━━━━━ Data for this task
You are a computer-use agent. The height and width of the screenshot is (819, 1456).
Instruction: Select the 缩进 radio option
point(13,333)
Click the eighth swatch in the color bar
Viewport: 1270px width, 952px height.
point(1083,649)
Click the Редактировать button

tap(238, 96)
━━━━━━━━━━
━━━━━ Data for this task
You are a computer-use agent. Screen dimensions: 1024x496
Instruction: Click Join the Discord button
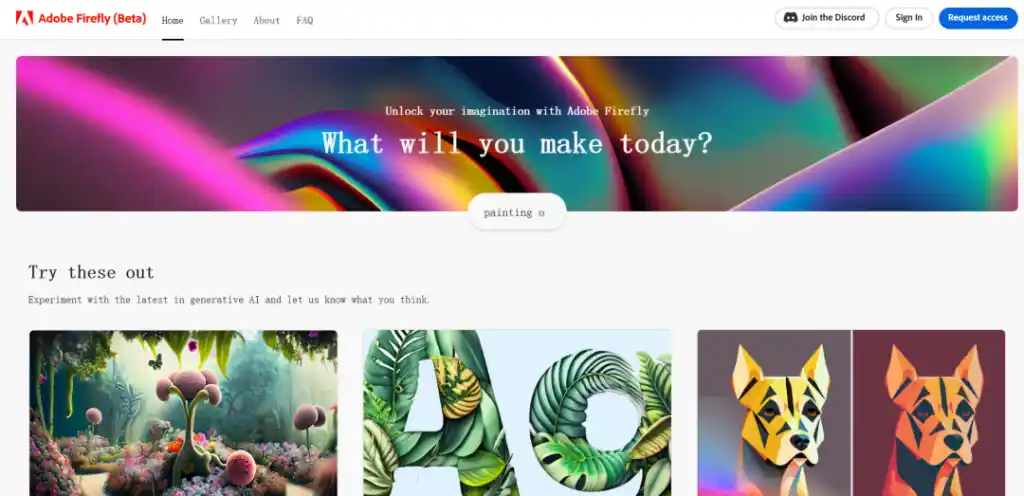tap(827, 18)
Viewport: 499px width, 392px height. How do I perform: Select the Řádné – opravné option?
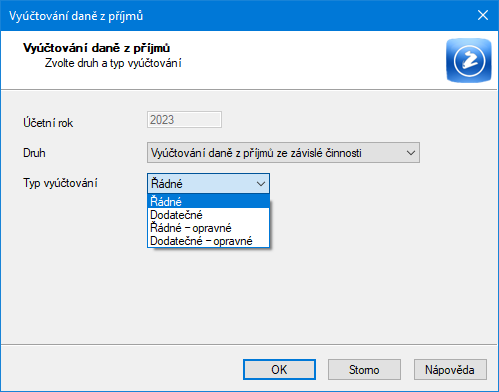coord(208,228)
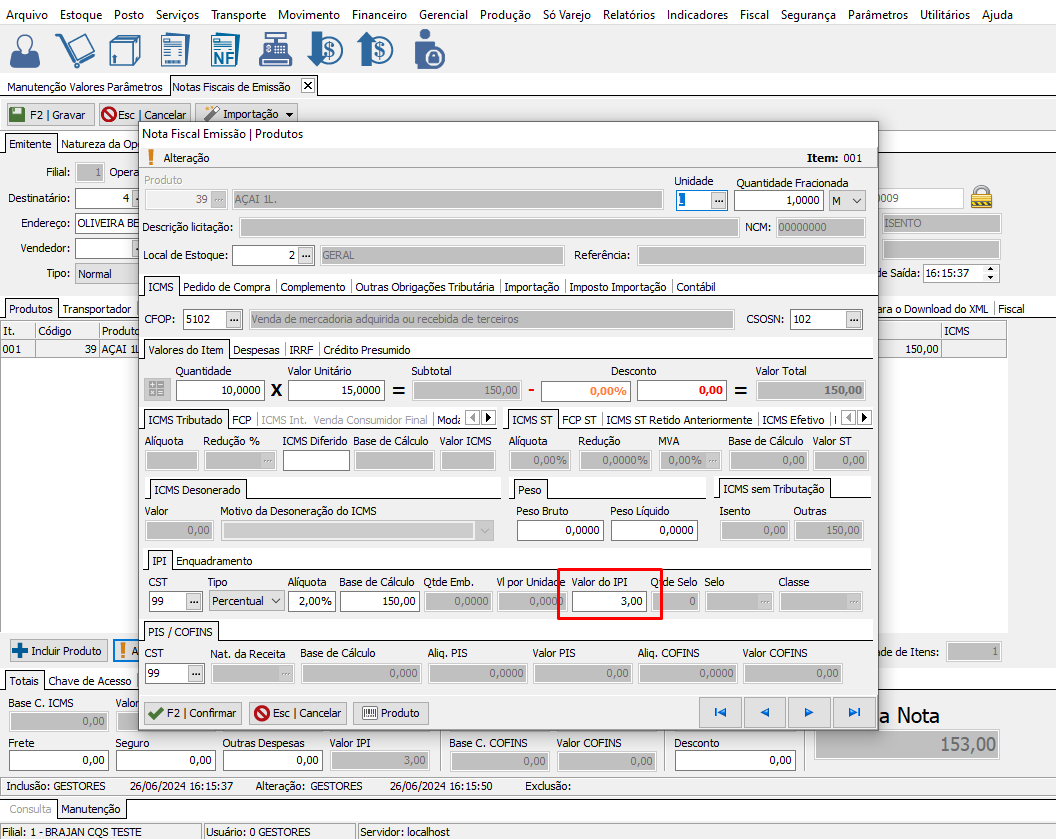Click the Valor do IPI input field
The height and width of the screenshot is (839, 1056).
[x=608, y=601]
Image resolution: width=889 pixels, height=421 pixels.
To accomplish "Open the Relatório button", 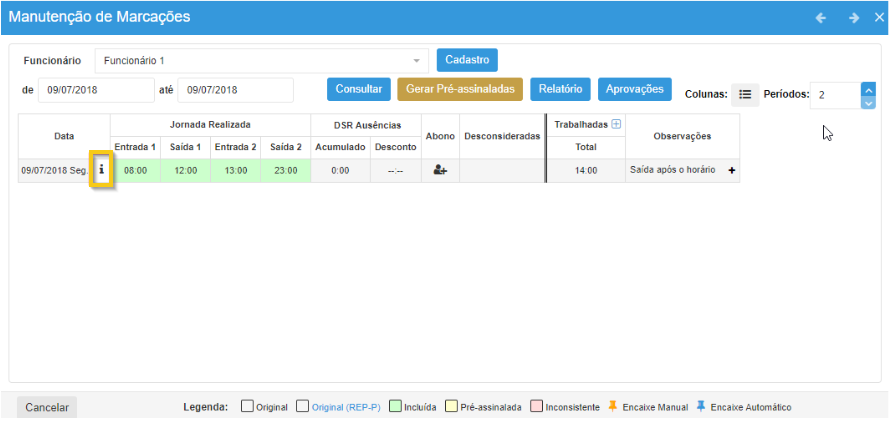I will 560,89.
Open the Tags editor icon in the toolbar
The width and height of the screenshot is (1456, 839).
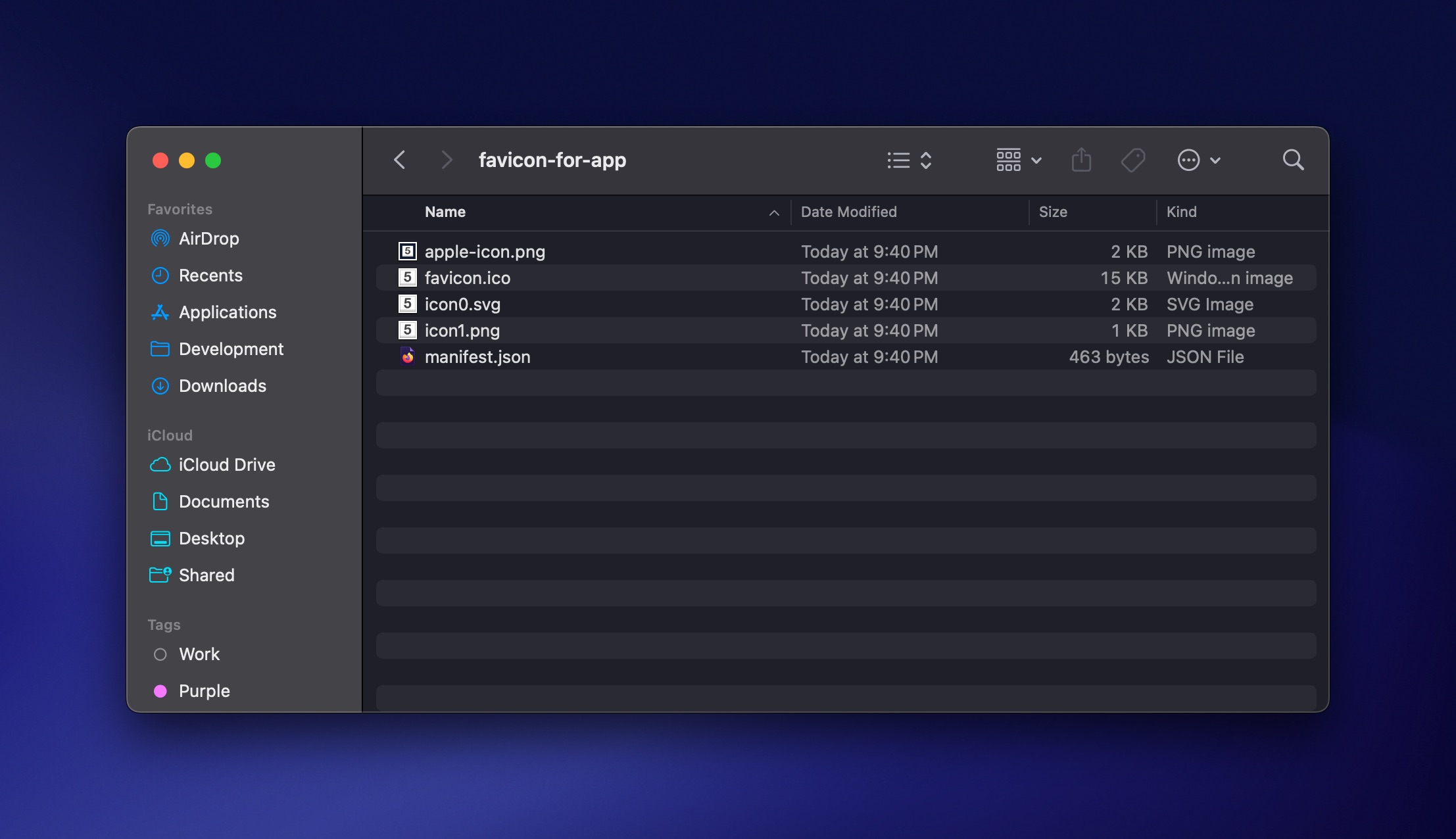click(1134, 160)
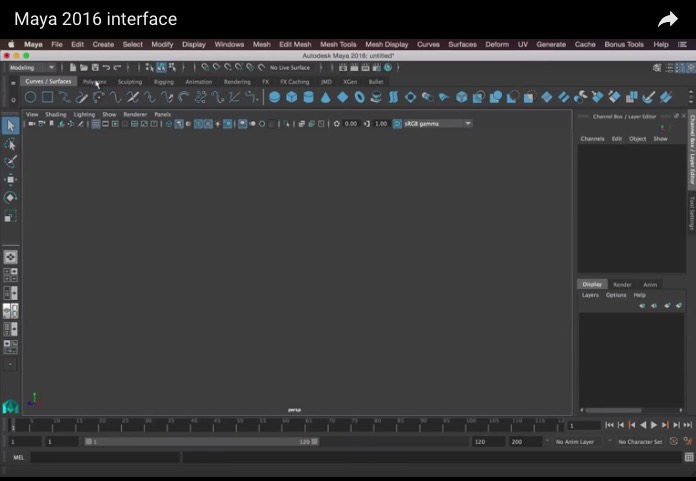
━━━━━━━━━━
━━━━━ Data for this task
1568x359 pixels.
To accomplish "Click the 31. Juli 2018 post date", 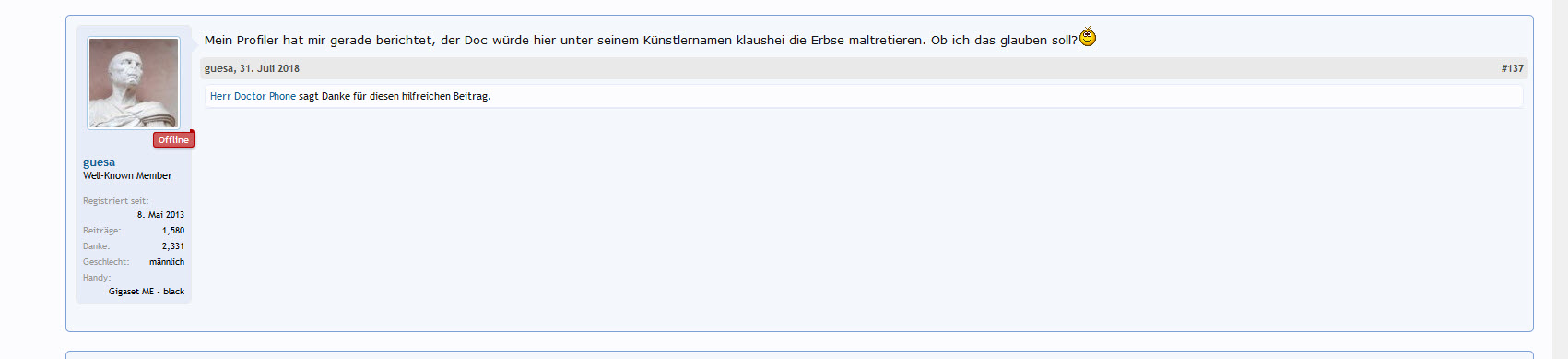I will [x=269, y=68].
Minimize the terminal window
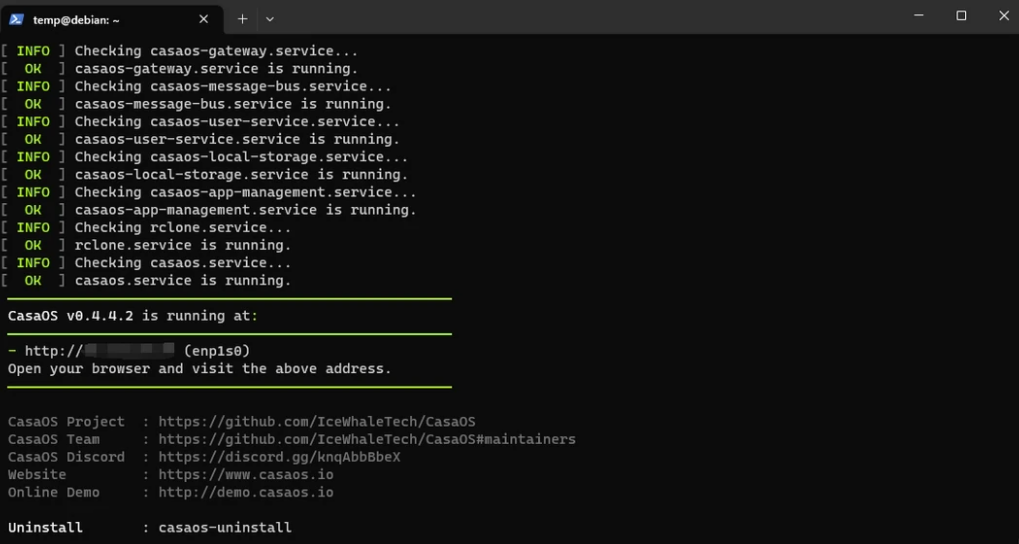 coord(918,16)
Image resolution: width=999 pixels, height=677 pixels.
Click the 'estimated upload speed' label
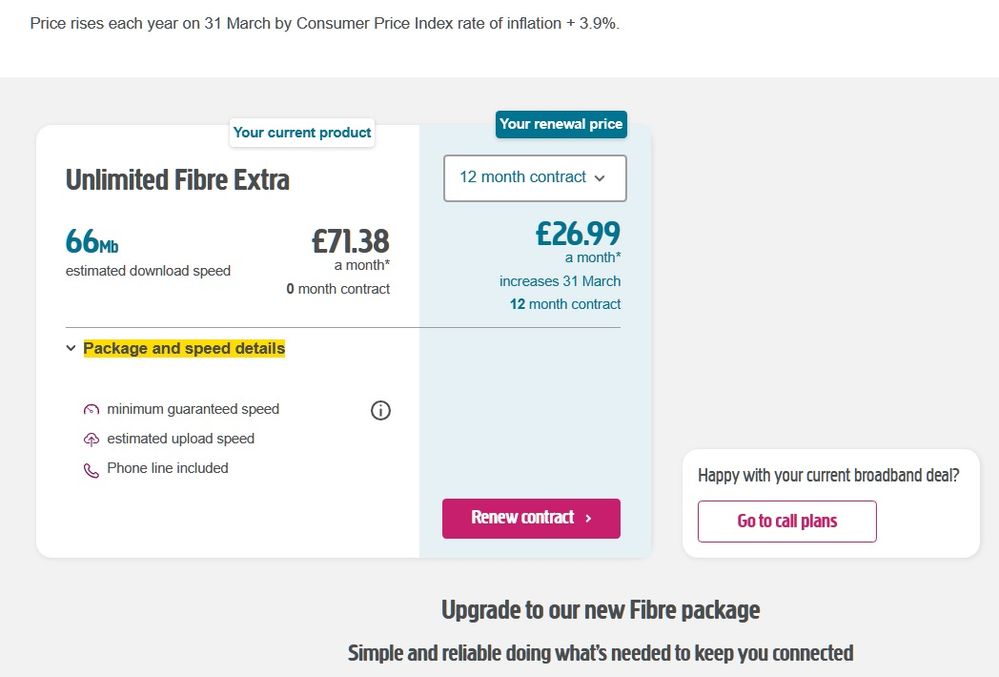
━━━━━━━━━━
Exercise objective: Write out the stretch from the line containing "Image resolution: width=999" through the line containing "Click the 'estimated upload speed' label" in the rows above, character for character.

Task output:
Image resolution: width=999 pixels, height=677 pixels.
Click the 'estimated upload speed' label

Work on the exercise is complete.